Another reoccurring performance from Motevalli is Baba Karam Lessons, a performance series inspired by Adrian Piper's Funk Lessons. Baba Karam Lessons was first performed in a Santa Monica Gallery in 2011, and the installation for the audience-interactive performance included costume items and mirrors with directions of the dance written on them for the audience to follow along. In 2016, Motevalli presented Baba Karam Lessons at a bar in Cypress Park at Discostan, a Los Angeles-based project and record label, founded by Arshia Fatima Haq, that draws people from QTPOC and SWANA diasporic communities through art, sound, and performance. Motevalli's performance included a group of five artists of various cultures and gender-identities in full costume that she taught the dance to activate the nightclub by teaching people in dancing Baba Karam.

In 2021, Motevalli presented Borrowing Authority from Death in New York. Borrowing Authority from Death was a multicomponent, ritualistic performance dedicated to those deeply impacted by 9/11. The first part of the performance started indoors at the Leslie-Lohman Museum of Art. Alongside musician Daro Behroozi, multi-instrumentalist, educator, and composer who played the daf, Motevalli performed a Dhikr. Prior to the performance, Motevalli had asked various people to energetically send their pain in connection with that day of remembrance. Together with spiritual sadist and pain practitioner Dia Dynasty, Motevalli then performed a channeling ritual to transfer the pain to herself. Following this, Motevalli sat for needle piercings on her back in the shape of the World Trade Center’s twin towers.

The second part of the performance traveled through sites of burial and loss from the 9/11 attacks, such as Broadway, Liberty Park, Washington Boulevard, Little, Syria and Battery Park. Motevalli designed and wore a wearable sculptural altar inspired by both the hoopoe from Farid al-Din Attar's The Conference of the Birds and the alam carried in street marches from Shia and Sufi rituals. In this performance, her body became a symbol of both offering and pain as she walked through the site-based pathway.

== Exhibitions ==
In 2010, Motevalli had a solo exhibition titled, Here/There, Then/Now at Aaran Gallery in Tehran, Iran.

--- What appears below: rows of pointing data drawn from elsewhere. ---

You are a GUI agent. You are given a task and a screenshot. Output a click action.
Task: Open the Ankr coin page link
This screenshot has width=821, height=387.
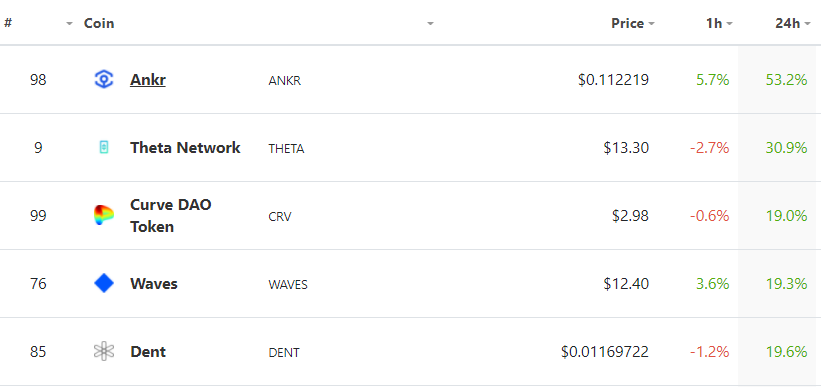coord(148,80)
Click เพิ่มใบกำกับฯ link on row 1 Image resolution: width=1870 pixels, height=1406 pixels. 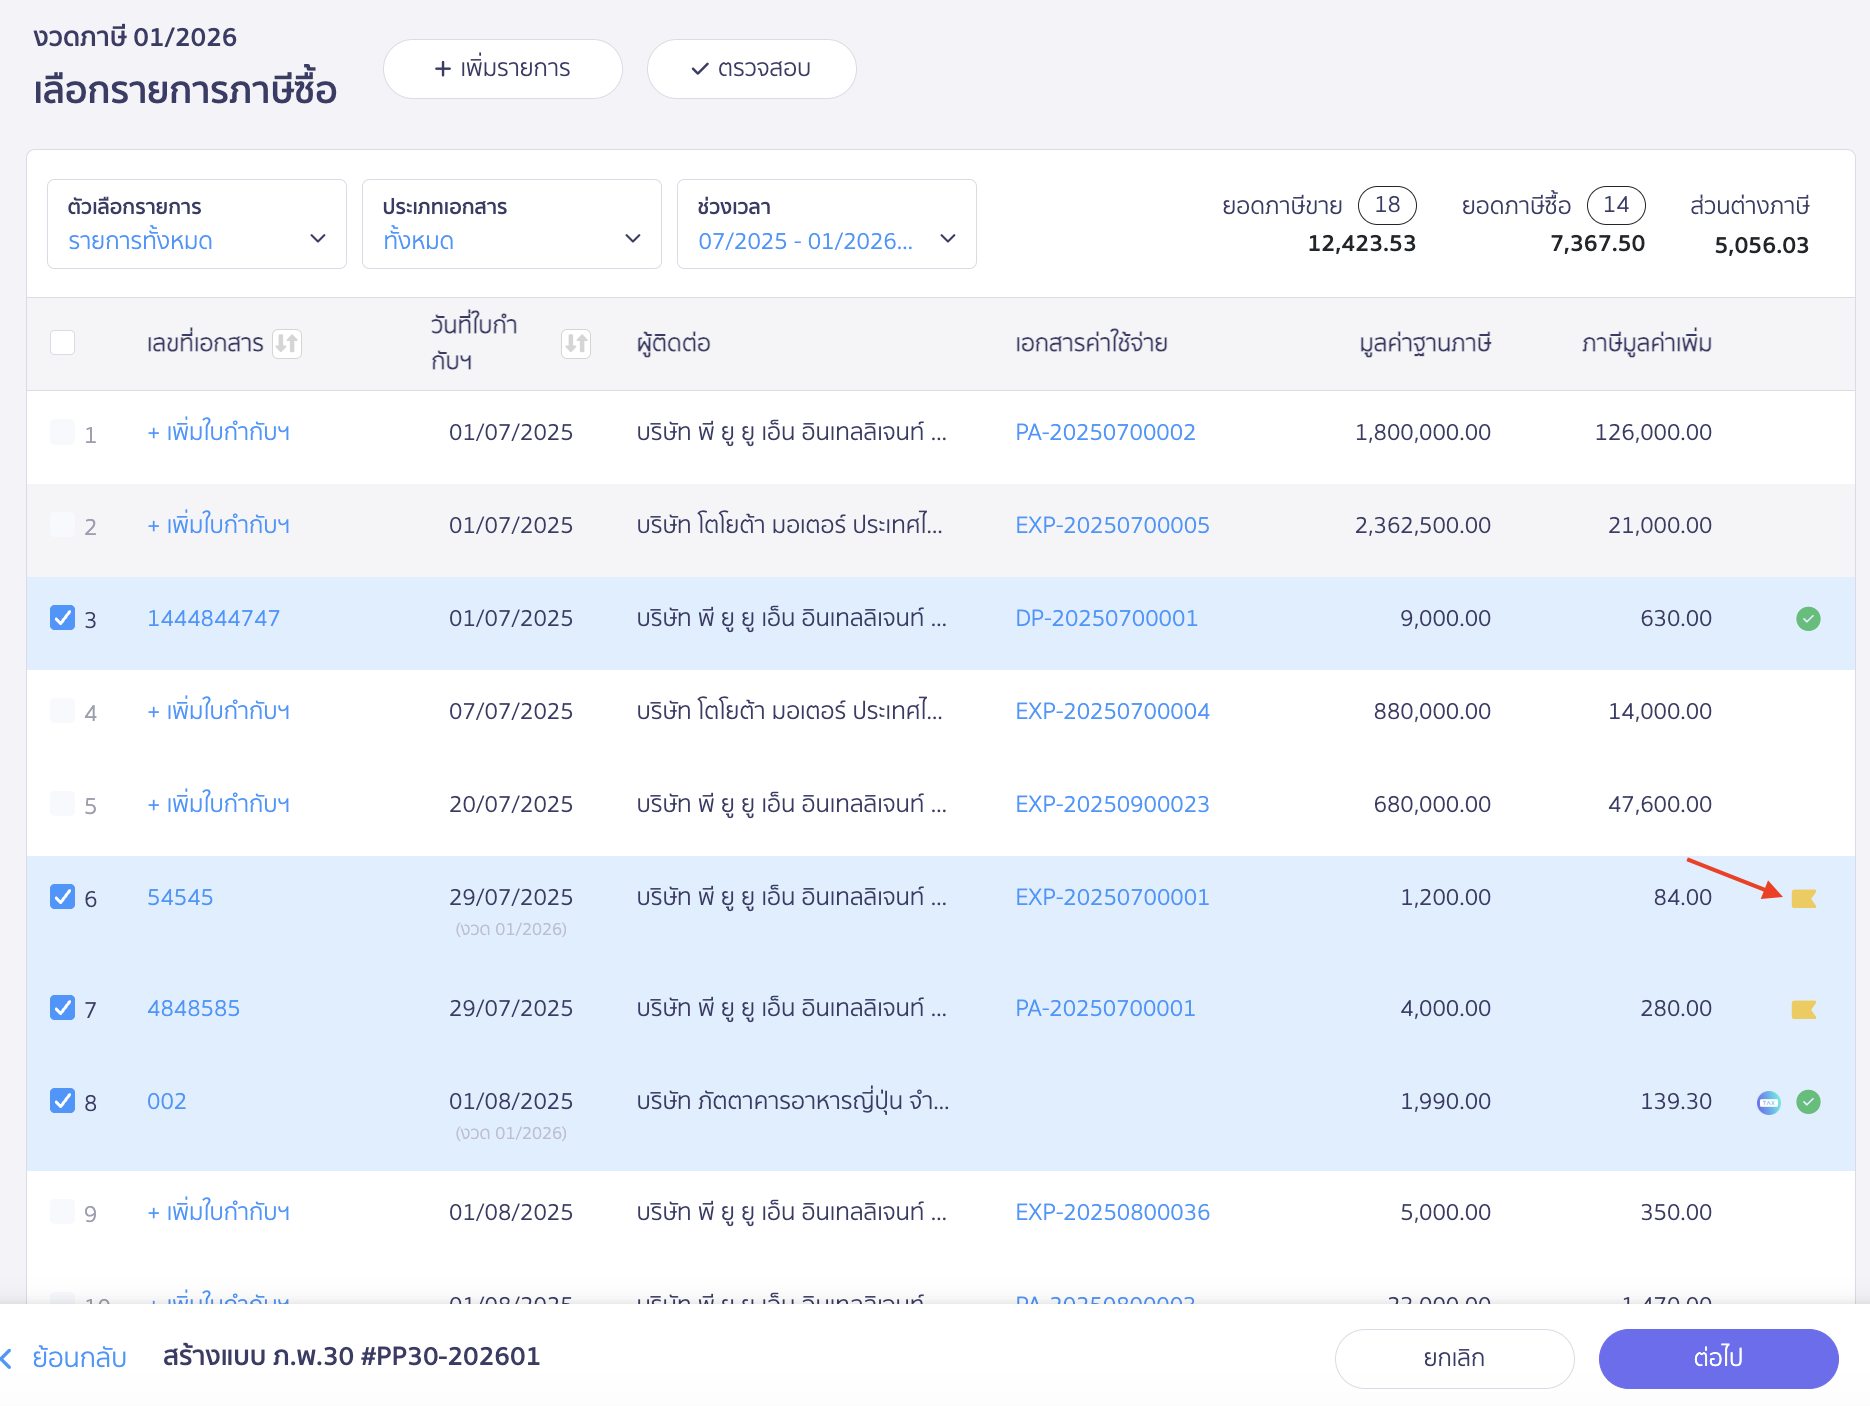click(x=218, y=432)
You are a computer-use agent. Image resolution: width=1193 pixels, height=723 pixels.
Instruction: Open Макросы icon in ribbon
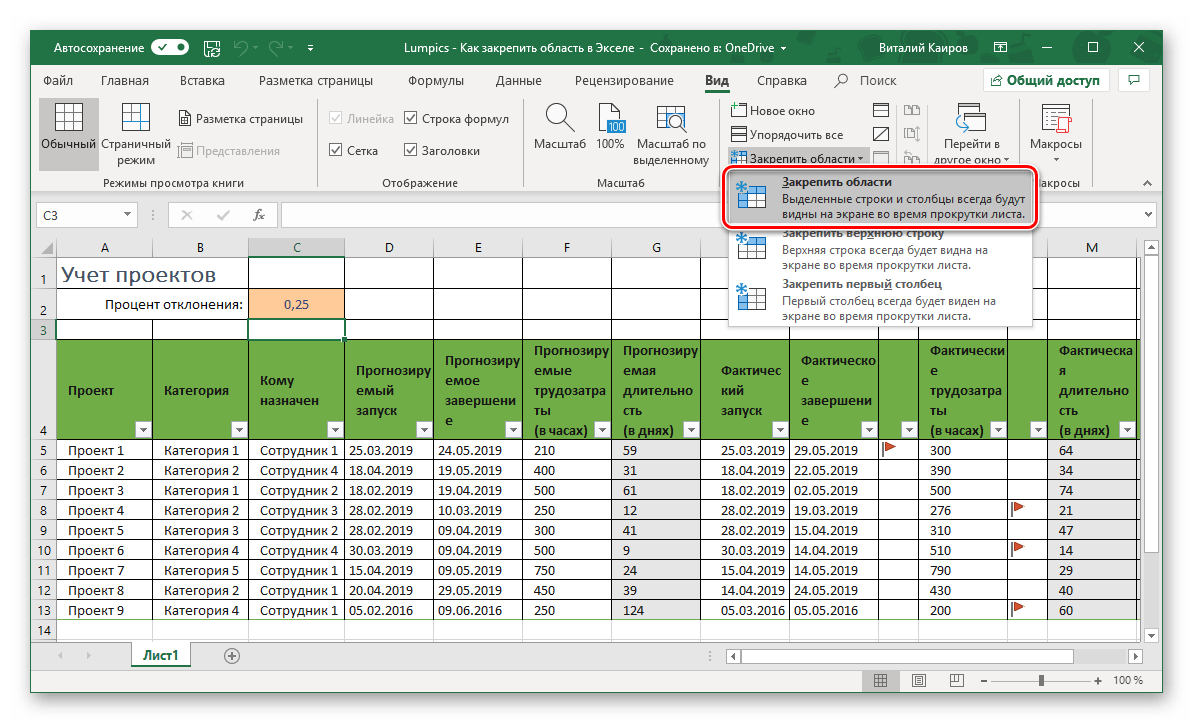click(x=1055, y=118)
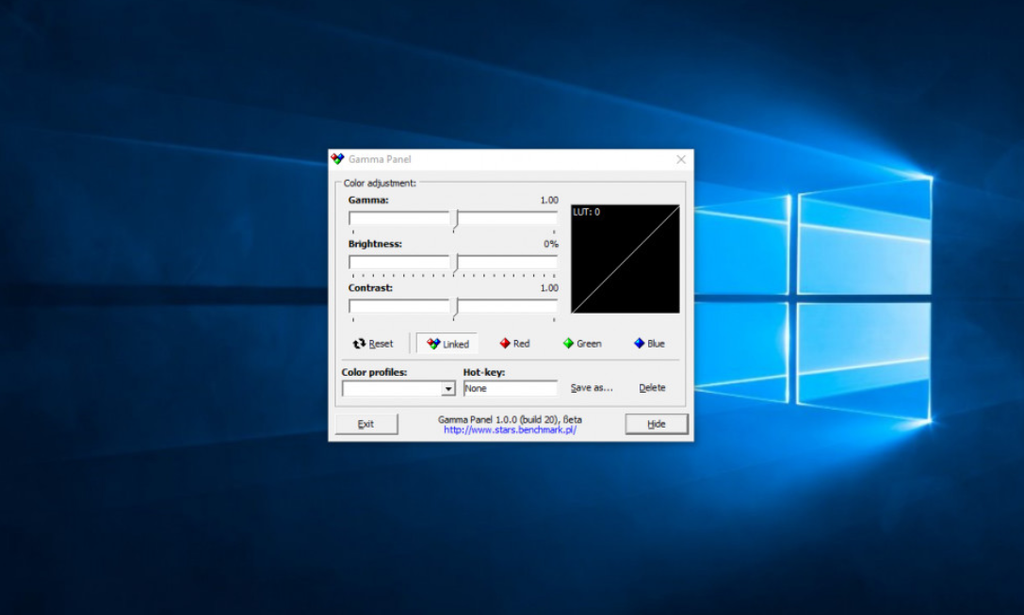
Task: Select the Green diamond icon
Action: pos(568,343)
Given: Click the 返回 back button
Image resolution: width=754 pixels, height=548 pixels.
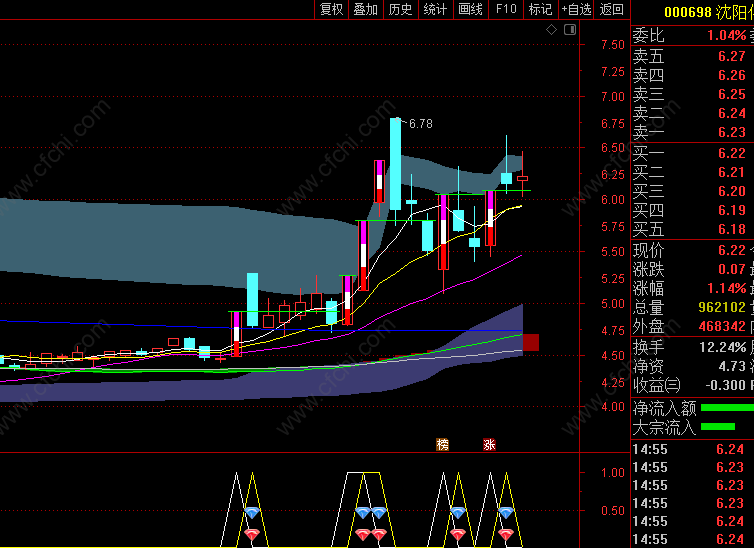Looking at the screenshot, I should point(612,9).

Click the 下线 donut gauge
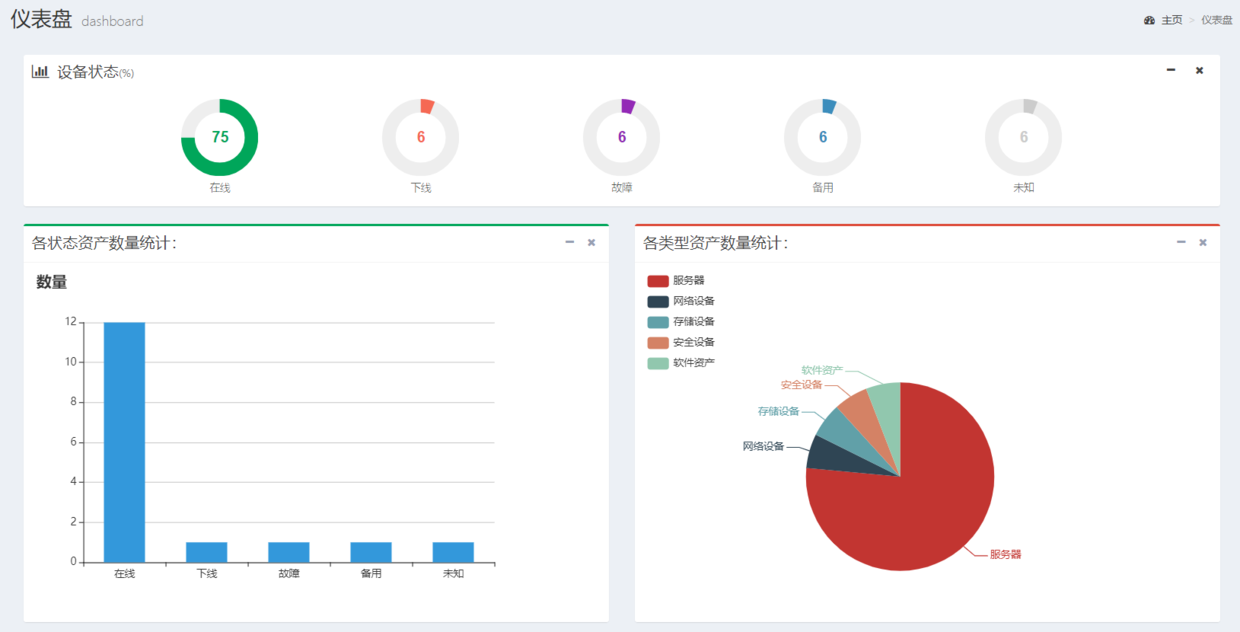pos(421,138)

This show featured her work “Fannie Lou Hamer Speech.” This was a live performance in which Motevalli hand wrote in gold ink on the exterior walls of the gallery the first ever translated text in Persian of Fannie Lou Hamer’s 1964 speech at the Democratic National Convention. In this speech, Hamer she describes being arrested and beaten for voting. Motevalli’s hand-written translation drew parallels between the Civil Rights Movement and social justice movements in the US to contemporary political struggles in Iran and the Iranian diaspora

In April of 2025, Motevalli's works "A Portrait of the Artist as a Young Rebel + Joke's on Me / Stupid Muslim Joke" were installed at East Window Gallery in Boulder, Colorado. Her work "Portrait of the Artist as a Young Rebel" is a photographic series of images from her childhood, blending photographs from her past and personal history with drawings made with markers of present-day racial and cultural stereotypes of Islamic and Iranian identity. For the installation at East Window Gallery, "Joke's on Me/Stupid Muslim Joke" is an interactive public performance that Motevalli has performed in multiple countries.